Matplotlib change xticks and retain xticks changing during zoom

Hello,

I execute the following code:

try:
        from math import *
        import pylab as p
except:
        print "Couldn't import all dependent libraries"
        sys.exit()
dataLength = 100
data = [sin(2*pi*x/dataLength) for x in range(0,dataLength)]
p.plot(data)
p.show()

This produces a figure window. When I zoom in regions of the plot, the
xticks change correctly to the zoomed region.

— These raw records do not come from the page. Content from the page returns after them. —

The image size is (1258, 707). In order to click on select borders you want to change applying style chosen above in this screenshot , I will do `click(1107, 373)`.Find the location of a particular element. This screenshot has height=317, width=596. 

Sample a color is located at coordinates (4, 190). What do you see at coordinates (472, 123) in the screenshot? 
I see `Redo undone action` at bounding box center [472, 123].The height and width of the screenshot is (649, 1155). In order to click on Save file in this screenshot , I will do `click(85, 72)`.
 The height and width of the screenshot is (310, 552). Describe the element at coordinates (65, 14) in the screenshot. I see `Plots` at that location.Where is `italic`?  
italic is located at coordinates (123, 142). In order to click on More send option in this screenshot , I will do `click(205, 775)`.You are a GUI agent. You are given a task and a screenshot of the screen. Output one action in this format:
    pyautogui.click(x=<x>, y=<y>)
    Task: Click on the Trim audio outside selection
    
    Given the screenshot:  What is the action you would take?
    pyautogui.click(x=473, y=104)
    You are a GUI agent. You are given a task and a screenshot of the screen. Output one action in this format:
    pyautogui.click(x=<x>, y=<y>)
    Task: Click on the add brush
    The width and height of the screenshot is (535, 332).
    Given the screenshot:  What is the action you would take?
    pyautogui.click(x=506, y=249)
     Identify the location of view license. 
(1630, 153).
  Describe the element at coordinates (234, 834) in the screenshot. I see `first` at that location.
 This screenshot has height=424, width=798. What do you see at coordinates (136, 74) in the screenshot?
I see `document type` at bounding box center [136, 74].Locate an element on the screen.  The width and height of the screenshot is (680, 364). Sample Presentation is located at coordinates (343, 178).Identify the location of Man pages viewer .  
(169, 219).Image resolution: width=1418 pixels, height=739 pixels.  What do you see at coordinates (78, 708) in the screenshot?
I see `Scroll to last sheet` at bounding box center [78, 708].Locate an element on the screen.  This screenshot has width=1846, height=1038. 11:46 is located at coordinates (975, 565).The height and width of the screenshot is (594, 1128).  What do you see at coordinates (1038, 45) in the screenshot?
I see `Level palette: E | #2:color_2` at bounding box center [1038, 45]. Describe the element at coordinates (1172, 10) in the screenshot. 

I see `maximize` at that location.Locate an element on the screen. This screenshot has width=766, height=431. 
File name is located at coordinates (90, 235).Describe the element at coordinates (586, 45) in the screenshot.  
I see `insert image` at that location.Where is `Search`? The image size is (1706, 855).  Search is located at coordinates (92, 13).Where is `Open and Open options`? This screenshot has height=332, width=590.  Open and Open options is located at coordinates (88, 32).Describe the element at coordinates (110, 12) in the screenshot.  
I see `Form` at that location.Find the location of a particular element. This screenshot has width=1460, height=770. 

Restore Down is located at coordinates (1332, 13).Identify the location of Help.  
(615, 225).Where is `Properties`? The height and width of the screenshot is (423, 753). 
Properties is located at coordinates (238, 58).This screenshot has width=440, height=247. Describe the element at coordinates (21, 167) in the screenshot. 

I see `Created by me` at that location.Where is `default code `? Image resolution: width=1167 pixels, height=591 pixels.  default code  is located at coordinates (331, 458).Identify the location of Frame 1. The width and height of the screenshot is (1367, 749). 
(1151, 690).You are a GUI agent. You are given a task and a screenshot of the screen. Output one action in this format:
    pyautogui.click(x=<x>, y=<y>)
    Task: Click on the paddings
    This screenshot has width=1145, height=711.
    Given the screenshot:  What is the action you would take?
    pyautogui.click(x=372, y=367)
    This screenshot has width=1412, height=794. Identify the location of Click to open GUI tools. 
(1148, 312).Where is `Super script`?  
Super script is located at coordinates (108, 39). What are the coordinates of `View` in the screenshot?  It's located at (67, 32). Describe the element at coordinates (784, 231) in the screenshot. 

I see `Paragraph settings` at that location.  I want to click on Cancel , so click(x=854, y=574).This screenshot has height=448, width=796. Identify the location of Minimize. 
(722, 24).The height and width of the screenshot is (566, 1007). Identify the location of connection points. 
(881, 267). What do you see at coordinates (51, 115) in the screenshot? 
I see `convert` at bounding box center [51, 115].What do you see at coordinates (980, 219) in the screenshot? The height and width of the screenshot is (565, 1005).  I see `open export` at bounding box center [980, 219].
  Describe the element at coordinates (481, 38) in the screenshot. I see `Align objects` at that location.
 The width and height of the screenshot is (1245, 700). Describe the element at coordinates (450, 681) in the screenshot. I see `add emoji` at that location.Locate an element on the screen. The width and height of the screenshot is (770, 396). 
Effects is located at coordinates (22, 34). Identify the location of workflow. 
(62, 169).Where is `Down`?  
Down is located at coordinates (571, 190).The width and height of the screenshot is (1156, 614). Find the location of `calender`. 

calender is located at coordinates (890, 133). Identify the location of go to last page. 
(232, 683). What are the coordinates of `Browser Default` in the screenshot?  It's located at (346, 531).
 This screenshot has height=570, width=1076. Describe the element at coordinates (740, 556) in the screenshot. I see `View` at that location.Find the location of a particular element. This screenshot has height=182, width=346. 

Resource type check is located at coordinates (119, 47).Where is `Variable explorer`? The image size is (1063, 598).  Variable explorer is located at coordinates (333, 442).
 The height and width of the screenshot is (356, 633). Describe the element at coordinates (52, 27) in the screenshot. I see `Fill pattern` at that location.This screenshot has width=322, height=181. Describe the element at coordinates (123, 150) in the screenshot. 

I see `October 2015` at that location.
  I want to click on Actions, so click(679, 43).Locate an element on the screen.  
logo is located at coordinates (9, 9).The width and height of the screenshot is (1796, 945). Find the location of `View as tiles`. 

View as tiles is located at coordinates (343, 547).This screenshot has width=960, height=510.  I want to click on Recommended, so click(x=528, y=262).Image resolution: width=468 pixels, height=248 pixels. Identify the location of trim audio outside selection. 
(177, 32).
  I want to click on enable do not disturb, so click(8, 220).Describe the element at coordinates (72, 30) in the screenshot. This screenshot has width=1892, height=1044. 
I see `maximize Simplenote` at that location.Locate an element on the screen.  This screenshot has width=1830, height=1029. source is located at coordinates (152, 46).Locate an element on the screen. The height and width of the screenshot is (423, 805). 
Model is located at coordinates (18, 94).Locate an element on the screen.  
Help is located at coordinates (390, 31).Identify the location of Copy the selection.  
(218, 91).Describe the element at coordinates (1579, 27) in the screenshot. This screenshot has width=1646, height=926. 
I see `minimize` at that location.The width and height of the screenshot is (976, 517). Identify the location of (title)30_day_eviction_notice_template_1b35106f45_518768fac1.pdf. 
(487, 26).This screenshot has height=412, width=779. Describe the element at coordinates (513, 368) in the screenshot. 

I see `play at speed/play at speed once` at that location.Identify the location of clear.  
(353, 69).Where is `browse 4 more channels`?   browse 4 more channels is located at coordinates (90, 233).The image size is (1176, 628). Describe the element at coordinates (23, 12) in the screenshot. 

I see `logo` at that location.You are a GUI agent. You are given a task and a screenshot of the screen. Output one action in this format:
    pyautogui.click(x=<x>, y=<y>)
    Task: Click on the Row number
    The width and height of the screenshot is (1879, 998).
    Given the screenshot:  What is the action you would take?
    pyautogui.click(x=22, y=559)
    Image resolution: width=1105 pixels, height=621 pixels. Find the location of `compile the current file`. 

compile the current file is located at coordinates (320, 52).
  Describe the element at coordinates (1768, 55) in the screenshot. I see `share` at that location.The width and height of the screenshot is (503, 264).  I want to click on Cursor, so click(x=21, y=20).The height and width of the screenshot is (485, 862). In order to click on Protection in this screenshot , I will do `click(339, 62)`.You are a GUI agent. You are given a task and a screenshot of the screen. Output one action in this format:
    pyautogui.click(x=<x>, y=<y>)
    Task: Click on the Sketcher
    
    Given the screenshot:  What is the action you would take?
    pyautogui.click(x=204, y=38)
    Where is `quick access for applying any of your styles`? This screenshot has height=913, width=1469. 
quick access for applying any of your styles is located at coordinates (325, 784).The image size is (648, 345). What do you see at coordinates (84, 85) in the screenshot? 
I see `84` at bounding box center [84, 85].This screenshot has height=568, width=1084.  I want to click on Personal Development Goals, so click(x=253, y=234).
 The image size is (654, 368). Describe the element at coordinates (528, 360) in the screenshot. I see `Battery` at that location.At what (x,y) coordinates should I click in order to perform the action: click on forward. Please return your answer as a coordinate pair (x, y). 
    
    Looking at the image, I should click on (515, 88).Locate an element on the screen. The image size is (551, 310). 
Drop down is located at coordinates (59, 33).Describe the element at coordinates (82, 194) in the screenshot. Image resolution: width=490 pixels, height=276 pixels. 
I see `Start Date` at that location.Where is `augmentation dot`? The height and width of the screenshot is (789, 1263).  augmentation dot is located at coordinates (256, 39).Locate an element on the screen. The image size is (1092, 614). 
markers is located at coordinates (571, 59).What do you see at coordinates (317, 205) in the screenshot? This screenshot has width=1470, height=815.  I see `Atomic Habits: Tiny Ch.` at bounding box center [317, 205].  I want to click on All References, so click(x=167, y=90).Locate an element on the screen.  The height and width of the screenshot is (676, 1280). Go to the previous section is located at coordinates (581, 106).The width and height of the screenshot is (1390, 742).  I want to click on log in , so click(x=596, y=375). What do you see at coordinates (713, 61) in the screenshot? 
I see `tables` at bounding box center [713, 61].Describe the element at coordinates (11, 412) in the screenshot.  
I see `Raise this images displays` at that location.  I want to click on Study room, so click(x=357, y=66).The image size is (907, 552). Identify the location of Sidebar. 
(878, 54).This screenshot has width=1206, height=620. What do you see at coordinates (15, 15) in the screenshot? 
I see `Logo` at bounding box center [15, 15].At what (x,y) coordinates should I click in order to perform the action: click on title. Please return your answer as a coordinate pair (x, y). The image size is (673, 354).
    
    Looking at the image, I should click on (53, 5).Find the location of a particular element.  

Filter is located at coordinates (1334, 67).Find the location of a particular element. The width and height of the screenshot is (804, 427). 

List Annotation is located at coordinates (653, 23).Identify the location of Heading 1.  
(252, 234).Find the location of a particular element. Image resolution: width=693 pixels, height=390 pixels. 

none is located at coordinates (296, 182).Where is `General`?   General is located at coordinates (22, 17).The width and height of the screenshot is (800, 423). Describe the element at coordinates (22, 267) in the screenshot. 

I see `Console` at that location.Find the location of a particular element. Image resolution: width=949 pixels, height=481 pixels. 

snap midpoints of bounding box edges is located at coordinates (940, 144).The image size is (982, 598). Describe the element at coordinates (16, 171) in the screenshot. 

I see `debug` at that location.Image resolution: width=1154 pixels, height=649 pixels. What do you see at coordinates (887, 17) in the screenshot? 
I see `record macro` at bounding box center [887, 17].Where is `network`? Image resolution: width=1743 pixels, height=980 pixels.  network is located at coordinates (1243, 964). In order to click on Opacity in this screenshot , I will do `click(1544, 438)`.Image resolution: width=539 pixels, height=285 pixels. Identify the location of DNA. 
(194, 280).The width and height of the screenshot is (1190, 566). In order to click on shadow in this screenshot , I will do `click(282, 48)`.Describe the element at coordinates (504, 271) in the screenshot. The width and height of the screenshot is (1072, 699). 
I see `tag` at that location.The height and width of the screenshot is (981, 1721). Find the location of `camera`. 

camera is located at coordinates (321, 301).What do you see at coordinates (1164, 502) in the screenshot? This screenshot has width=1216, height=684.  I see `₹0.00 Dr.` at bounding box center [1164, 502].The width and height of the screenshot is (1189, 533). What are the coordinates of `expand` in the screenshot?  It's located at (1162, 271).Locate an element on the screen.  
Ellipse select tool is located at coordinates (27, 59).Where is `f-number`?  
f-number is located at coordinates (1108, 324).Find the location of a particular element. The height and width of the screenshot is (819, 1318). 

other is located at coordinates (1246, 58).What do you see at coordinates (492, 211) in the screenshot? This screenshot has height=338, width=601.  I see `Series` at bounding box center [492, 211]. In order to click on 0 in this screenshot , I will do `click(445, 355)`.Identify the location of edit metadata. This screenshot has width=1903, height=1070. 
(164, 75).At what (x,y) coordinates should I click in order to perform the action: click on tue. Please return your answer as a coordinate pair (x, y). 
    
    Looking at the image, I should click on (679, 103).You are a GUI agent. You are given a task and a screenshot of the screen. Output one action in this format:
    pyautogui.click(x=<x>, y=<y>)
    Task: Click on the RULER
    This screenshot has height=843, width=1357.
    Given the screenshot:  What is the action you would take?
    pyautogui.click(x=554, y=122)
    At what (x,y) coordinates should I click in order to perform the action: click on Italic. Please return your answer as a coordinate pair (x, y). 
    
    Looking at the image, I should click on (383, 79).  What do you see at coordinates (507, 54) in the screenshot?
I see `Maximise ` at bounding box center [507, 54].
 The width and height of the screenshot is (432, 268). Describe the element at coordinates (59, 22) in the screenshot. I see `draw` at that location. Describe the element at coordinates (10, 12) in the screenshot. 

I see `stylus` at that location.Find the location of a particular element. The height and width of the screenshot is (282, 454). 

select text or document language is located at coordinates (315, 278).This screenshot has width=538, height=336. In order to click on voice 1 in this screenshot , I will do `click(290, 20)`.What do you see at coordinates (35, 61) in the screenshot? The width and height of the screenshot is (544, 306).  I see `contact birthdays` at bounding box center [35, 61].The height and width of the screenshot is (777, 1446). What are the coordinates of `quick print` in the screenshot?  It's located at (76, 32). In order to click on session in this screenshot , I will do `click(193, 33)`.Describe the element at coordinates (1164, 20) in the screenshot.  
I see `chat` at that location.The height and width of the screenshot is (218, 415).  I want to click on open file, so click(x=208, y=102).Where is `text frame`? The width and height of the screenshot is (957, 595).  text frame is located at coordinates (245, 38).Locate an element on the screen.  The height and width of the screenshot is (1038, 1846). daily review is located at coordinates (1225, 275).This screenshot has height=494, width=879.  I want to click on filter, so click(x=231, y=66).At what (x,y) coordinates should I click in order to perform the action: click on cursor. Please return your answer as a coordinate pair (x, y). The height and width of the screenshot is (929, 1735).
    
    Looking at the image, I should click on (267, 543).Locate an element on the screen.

This is in contrast to the effect of the following code:

try:
        from math import *
        import pylab as p
except:
        print "Couldn't import all dependent libraries"
        sys.exit()
dataLength = 100
data = [sin(2*pi*x/dataLength) for x in range(0,dataLength)]
p.plot(data)
newXTicks= [str(x/2.0) for x in p.xticks()[0]]
p.xticks(p.xticks()[0], newXTicks)
p.show()

This code produces tick marks [0, 10, 20, 30, 40, 50]. However when
zooming, the xtick marks do not adjust correctly to the zoomed
regions.

Your help on this issue would be great, thanks!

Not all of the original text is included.